The HEAP interview – Ville Pimenoff on data cohorts

We talk to Ville Pimenoff, Senior Research Fellow at Karolinska Institute in Sweden who is the PI of the Finnish population-wise cohort data that will be included in the HEAP informatics platform as part of its testing and pilot phase.

Q: Tell us about the cohorts that you are working with

A: The Finnish HPV vaccination cohort and the Finnish Maternity Cohort (FMC) are among the largest cohorts in the world at present. The FMC began recruitment of women in 1983 and now includes data from about 1 million women and over 2 million biological samples. The HPV vaccination cohort was started in 2007 and is one of the world’s largest randomized clinical trials, including 32,000 participants that have been followed up and sampled at regular intervals for more than 12 years.

Q: Why have these cohorts been selected as part of the proof of concept for the HEAP informatics platform?

A: These two cohorts were obvious choices because they are well-established, large follow-up datasets that we have been working on for years. Our data management plan in HEAP will be GDPR-compliant, so the data will be well documented and useful for studying population-level exposures.

Indeed, the healthcare system in Finland enables cohort data to be linked to other healthcare registries, such as the national cancer registry, to develop retrospective, long-term follow-up studies for a variety of diseases.

For our HEAP-related research, we are analysing the biological samples from the cohorts to investigate microbial exposures in time and place, at population level. This data will provide insights into the kinds of bacteria and viruses that the participants have been exposed to. As the data includes follow-up samples from the individuals, this will provide longitudinal analysis of exposure patterns in Finland.

Q: What new insights could HEAP offer by analysing cohort data?

A: Data cohorts offer an excellent baseline to study long-term, population-level exposure among initially healthy individuals at a molecular and microbial RNA/DNA level. Potentially, by combining this data with other data from diseases registries, and comparing it with data from other countries, we could find out if similar exposure patterns exist on a national or continental scale. This is a relatively new area for exposure study, and has never yet been been attempted at a population scale.

Q: What have been the main challenges you have faced so far?

A: Collecting the samples, transporting them, and preparing them for the high-throughput experiments is always challenging and indeed also during situations like the COVID-19 pandemic.
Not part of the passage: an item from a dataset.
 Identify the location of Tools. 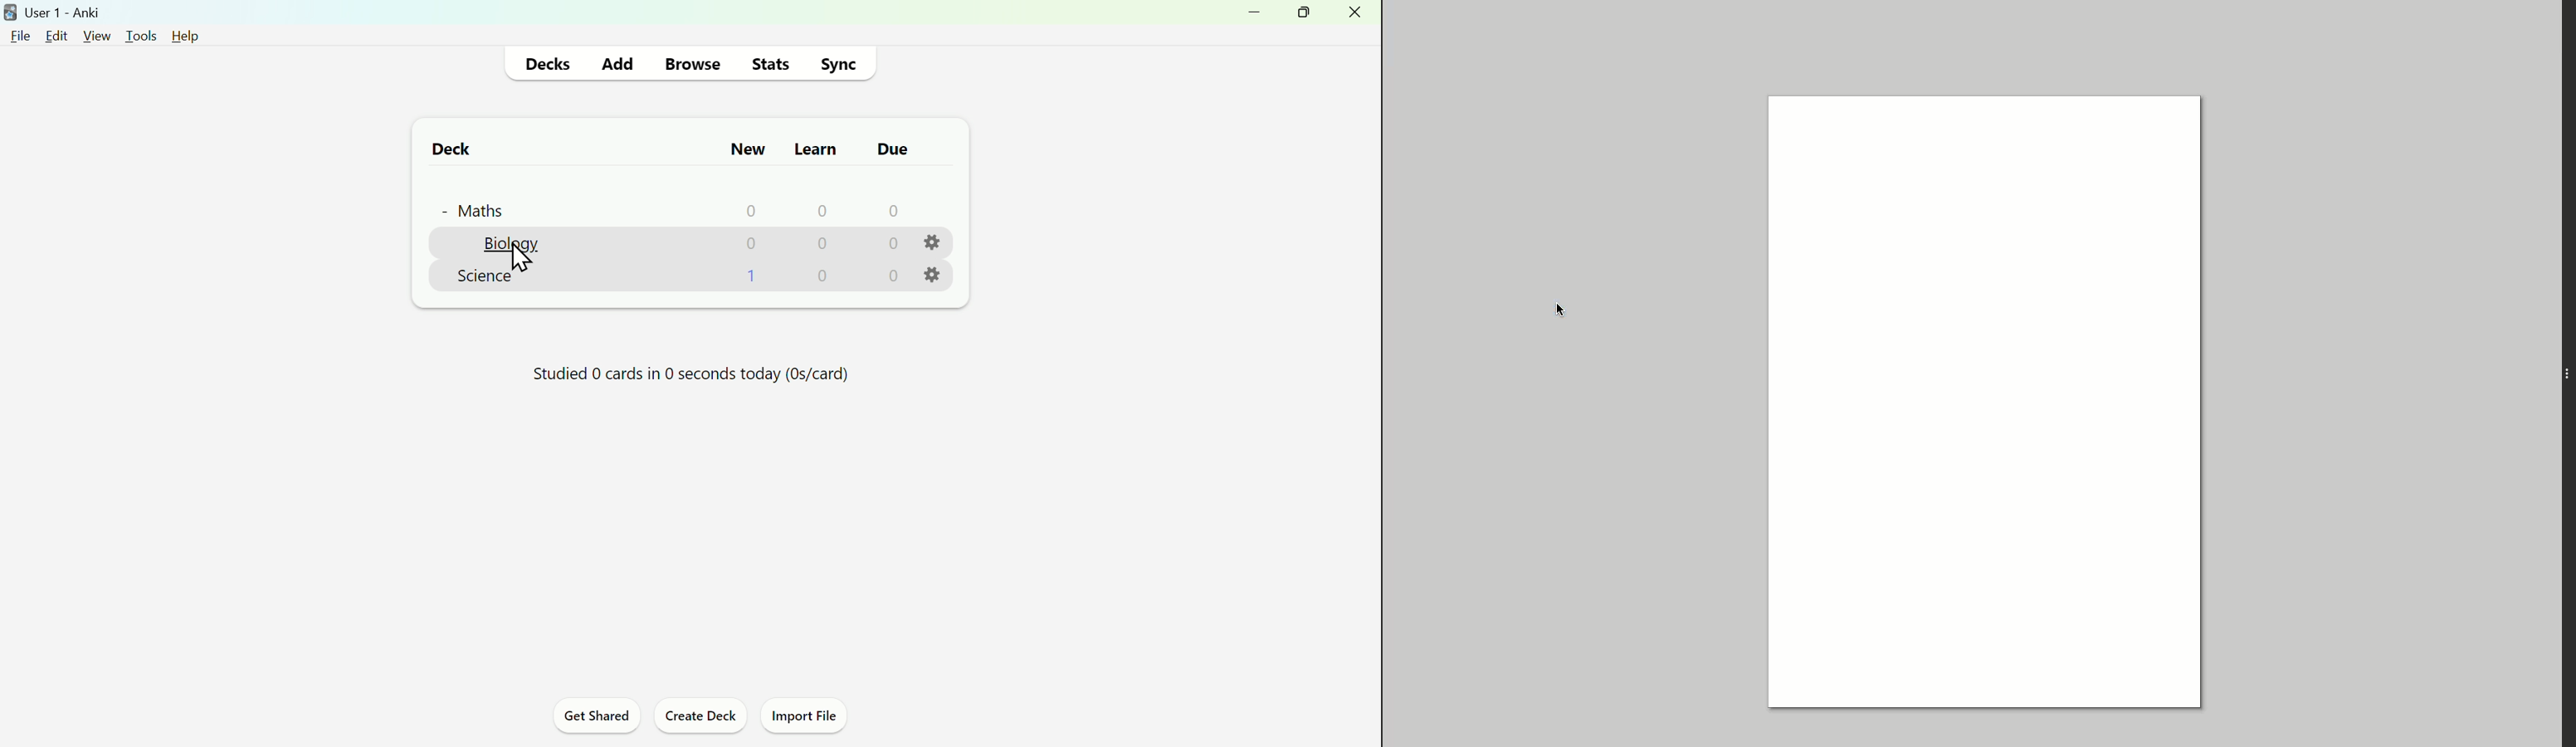
(136, 32).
Fortunately, the situation is now improving.

The next task is to deploy all the samples for molecular analysis and manage the high-throughput data. In addition to the original analyses of the samples, we are now performing metagenome analyses. After publishing the initial research, we aim to make the data available to other researchers in a way that complies with ethical approval and GDPR. In fact, this is one of the main long-term objectives of HEAP.

Q: What is the most exciting thing about the HEAP project, from your perspective?

A: From my perspective as a scientist, the most exciting thing about HEAP is the opportunity to work with experts from many different fields – from ICT front-end developers to clinical researchers, from genomic research to machine learning and artificial intelligence.

And from a cohort perspective, one of the brilliant ideas in HEAP is that it offers a combination of cohorts and datasets that researchers can browse with their research question. For example, if they want to combine information from a certain age-group with specific lifestyle factors – they will be able to explore what data can be harmonized and combined for a particular question.

Of course, there are also challenges. Each country or cohort will potentially have different data access restrictions and requirements. In HEAP we are determined to find a systematic solution to these challenges, and making the datasets from different sources more accessible for merged analysis. By cataloguing the data, we hope it will be possible to rapidly assess what information is available from comparison from different datasets and studies

Q: What do you hope will be the long-term impact of the HEAP informatics platform, once it is developed?

A: I hope the HEAP platform will offer new ways to document, catalogue and share data. We have already experienced from the COVID-19 pandemic that science advances faster when data is shared.

There is a real need for platforms that are easily accessible, user-friendly, and controlled by the researchers who are responsible for the original datasets, so that people feel comfortable sharing their data. These are challenging goals, but we hope that HEAP will provide many of the answers and practical solutions to meet them.

Also, the fact that HEAP is part of the European Human Exposome Network (EHEN) of Horizon 2020-funded projects, will allow us to share ambitious goals and lessons learned and this will help us to find solutions to the ethical and practical challenges in studying health related life-long exposures.